Galleria Arad now open
Galleria Arad is the 11th shopping mall developed by GTC Group in the CEE and SEE region. It is financed by the European Bank for Reconstruction and Development and Raiffeisen Bank.
Galleria Arad hosts a total of 100 shops in its 35,000 sq m net rentable area, combining international and local retail brands. The mall is anchored by CORA supermarket, a cutting edge, 8-screen multiplex Cinema City, as well as several fashion tenants, including Inditex Group (Zara, Bershka, Stradivarius and Pull&Bear) and Peeraj Group (Mango, Oviesse, Piazza Italia, Vero Moda and Jack & Jones), and the fitness center operator Pure Fitness. Galleria Arad offers a wide choice of dining & entertainment options with 18 restaurants and cafes. The mall has an underground parking facility for 1,000 cars. Galleria Arad will also serve as a seat of some local authority departments of the Municipality of Arad.
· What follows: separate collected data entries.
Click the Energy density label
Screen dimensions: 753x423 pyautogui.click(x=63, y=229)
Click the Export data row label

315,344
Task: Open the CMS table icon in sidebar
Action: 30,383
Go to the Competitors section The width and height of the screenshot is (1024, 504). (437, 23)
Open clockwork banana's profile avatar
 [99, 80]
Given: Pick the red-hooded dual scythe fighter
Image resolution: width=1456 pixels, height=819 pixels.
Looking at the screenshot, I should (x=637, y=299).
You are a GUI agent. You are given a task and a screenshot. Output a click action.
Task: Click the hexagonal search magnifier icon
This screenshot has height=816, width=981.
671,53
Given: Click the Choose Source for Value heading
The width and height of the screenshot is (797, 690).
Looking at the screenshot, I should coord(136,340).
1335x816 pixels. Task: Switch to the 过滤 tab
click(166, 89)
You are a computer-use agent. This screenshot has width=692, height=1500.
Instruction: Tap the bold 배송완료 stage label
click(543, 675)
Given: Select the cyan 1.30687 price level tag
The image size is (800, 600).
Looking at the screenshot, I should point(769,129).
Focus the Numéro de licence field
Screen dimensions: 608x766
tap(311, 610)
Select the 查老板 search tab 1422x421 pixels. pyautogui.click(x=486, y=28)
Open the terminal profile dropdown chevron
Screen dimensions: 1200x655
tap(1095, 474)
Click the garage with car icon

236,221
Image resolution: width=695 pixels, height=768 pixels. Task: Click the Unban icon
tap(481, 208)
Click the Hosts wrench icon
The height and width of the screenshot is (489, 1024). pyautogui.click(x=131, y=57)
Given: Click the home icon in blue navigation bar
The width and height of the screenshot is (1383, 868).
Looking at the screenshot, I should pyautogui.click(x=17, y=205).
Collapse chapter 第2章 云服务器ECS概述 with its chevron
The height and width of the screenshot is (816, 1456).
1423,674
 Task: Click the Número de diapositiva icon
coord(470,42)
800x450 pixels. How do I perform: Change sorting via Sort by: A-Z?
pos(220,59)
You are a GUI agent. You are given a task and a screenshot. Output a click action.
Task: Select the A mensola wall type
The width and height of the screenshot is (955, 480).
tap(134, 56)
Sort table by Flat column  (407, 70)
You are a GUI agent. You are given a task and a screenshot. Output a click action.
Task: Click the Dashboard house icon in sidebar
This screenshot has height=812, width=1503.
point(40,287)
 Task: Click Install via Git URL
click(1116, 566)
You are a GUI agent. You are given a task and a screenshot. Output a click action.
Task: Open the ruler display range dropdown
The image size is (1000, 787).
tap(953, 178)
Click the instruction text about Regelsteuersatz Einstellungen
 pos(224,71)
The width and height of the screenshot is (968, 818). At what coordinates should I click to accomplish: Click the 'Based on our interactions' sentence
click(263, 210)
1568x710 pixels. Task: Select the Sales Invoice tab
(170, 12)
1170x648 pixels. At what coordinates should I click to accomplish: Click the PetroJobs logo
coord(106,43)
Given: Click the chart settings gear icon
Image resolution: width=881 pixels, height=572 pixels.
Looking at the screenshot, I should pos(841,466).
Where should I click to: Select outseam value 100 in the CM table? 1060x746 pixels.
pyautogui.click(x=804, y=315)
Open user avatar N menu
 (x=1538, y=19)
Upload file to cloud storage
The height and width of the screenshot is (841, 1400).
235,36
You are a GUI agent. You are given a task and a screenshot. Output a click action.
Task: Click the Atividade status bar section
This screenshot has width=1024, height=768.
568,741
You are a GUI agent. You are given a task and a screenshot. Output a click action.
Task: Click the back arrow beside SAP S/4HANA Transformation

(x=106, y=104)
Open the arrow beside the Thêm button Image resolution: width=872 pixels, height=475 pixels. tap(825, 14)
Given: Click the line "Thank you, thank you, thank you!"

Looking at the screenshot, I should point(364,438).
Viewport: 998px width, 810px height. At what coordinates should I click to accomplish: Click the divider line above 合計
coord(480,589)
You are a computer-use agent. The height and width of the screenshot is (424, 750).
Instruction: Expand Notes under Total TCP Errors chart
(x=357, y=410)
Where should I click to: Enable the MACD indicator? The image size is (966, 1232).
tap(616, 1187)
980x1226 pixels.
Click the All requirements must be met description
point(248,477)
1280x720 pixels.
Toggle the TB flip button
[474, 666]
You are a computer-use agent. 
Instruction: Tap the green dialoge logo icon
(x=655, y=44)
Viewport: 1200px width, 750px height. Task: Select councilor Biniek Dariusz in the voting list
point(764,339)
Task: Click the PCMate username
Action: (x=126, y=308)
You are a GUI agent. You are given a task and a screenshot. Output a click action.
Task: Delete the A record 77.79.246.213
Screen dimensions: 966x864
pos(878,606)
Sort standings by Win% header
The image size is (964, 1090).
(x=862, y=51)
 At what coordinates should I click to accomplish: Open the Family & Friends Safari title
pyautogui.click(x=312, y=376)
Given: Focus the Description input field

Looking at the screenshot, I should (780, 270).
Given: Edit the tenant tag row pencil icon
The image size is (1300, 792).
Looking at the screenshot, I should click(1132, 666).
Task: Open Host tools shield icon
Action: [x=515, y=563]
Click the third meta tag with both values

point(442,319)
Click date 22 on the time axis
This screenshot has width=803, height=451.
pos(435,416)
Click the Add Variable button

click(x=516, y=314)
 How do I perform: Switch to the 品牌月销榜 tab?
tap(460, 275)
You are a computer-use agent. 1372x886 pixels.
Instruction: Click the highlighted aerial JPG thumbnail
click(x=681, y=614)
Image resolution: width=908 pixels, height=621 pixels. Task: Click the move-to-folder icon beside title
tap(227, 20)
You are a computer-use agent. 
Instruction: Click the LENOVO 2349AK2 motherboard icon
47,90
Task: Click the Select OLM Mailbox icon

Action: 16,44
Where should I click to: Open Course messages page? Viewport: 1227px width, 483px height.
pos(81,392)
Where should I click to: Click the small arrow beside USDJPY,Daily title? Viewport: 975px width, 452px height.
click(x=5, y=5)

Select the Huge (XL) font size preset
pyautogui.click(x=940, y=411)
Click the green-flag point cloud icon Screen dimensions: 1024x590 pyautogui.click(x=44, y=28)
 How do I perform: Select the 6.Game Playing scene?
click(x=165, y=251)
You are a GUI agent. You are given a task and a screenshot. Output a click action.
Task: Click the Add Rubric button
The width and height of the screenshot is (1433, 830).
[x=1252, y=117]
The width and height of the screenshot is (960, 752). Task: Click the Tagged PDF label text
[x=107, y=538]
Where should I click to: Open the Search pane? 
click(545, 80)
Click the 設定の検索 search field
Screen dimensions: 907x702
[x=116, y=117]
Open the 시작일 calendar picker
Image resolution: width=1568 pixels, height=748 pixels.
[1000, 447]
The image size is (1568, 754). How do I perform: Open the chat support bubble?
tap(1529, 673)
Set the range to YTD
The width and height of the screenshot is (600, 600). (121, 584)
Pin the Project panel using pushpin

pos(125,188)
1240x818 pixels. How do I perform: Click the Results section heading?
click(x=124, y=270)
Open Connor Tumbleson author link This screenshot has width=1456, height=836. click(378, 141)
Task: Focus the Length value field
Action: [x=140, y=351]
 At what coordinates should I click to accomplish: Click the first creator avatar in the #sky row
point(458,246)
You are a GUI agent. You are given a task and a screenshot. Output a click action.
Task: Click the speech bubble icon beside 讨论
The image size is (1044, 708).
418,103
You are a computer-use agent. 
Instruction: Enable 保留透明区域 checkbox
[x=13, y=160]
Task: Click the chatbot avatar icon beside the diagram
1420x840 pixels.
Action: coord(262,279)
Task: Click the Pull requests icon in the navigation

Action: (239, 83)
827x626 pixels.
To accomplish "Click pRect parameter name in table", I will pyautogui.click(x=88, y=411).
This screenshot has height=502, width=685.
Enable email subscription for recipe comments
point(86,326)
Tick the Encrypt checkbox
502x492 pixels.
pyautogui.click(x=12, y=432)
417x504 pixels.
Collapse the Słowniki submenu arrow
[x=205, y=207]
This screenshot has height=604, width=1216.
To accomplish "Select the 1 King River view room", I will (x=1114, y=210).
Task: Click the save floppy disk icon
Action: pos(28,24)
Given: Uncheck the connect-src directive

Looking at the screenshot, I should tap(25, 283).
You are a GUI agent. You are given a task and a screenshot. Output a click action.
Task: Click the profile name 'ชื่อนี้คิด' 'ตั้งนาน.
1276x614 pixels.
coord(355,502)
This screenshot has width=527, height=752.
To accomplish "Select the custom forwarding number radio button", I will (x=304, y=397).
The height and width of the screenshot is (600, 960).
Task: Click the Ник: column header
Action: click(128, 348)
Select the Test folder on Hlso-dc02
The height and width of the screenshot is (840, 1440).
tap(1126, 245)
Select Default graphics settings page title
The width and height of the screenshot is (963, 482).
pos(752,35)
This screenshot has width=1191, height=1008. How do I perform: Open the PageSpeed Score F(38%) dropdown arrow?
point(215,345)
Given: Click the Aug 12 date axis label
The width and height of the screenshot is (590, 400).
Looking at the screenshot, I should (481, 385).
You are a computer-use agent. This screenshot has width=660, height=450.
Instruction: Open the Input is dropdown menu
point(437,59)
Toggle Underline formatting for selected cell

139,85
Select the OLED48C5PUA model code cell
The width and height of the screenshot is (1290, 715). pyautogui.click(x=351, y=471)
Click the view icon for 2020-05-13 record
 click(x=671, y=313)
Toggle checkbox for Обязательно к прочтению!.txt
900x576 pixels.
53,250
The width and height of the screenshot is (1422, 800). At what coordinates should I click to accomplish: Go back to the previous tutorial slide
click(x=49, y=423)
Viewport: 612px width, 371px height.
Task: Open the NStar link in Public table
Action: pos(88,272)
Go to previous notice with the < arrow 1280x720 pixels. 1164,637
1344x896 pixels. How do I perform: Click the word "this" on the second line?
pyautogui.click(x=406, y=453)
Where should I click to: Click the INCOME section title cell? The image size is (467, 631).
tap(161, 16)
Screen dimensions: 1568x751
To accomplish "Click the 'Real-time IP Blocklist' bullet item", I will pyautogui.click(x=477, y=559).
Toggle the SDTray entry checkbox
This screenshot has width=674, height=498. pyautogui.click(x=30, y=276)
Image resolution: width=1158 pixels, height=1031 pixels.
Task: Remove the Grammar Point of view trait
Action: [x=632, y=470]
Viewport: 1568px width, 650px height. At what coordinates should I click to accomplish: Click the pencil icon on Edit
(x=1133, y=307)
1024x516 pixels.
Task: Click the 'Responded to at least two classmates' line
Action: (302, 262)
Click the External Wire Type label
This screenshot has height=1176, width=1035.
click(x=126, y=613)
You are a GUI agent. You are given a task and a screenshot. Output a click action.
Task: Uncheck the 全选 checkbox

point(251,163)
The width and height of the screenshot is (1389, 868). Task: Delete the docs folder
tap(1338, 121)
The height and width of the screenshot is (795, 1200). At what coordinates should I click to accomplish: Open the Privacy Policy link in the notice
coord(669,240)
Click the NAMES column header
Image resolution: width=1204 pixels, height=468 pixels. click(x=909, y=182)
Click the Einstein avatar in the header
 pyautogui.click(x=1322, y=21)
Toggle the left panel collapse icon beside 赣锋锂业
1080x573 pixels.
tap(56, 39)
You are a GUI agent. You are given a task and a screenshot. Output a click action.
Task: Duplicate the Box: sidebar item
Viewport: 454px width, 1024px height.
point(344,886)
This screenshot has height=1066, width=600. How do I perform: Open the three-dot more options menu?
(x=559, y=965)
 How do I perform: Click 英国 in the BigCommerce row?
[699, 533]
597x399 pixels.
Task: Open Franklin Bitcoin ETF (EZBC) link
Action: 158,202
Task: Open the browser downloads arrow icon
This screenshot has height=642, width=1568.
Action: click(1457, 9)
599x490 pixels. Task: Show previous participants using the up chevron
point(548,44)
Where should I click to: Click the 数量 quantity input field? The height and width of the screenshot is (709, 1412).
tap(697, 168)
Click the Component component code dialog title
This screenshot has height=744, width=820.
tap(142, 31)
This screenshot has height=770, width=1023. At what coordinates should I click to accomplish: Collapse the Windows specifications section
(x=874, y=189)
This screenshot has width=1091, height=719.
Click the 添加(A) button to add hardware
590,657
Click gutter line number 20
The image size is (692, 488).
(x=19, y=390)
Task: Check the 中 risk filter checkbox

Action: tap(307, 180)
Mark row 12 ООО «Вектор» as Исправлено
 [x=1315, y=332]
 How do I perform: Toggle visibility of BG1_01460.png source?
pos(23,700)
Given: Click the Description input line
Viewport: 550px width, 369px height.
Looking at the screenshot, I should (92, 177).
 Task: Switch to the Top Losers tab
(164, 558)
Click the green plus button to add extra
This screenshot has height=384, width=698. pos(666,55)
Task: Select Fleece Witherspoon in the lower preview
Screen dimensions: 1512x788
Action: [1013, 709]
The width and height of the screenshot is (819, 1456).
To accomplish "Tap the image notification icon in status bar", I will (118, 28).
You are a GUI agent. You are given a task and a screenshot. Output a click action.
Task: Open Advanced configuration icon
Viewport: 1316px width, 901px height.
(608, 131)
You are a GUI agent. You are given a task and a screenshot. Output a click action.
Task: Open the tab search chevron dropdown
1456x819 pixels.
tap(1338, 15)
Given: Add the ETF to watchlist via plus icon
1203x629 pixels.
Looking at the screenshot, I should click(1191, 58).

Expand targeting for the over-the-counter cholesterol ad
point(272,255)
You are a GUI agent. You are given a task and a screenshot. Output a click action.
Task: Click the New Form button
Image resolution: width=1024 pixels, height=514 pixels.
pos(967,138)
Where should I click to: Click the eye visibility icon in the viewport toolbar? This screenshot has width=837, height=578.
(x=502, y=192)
Galleria Arad features a very convenient access to public transportation and it will serve a population of over 300,000 inhabitants in a catchment area within a 30 minute drive.
The city of Arad is located in the Western part of Romania and serves as an important industrial center and transportation hub. Galleria Arad is located on Aurel Vlaicu Boulevard, the main artery of the town with a densely populated area. With its location, tenant mix and architectural features, Galleria Arad aims to be the main attraction of the city.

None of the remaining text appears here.